**Requirement**.
Once you have read the entries below, write them all out again exactly.
*** Extracted data
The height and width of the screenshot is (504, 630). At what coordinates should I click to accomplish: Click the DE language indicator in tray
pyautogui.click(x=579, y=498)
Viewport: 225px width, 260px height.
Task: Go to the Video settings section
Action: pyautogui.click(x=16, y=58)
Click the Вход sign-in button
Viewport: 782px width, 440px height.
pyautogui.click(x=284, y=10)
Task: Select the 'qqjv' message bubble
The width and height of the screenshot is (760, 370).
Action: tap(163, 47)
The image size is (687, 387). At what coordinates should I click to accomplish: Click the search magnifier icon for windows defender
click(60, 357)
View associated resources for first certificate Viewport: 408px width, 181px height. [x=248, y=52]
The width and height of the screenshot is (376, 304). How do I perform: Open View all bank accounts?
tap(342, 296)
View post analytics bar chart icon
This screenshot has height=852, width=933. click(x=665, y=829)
******
**Output of the task**.
The height and width of the screenshot is (504, 630). At what coordinates should I click to accomplish: Click the DE language indicator in tray
pyautogui.click(x=579, y=498)
Viewport: 225px width, 260px height.
Task: Go to the Video settings section
Action: pyautogui.click(x=16, y=58)
Click the Вход sign-in button
Viewport: 782px width, 440px height.
pyautogui.click(x=284, y=10)
Task: Select the 'qqjv' message bubble
The width and height of the screenshot is (760, 370).
Action: tap(163, 47)
The image size is (687, 387). At what coordinates should I click to accomplish: Click the search magnifier icon for windows defender
click(60, 357)
View associated resources for first certificate Viewport: 408px width, 181px height. [x=248, y=52]
The width and height of the screenshot is (376, 304). How do I perform: Open View all bank accounts?
tap(342, 296)
View post analytics bar chart icon
This screenshot has height=852, width=933. click(x=665, y=829)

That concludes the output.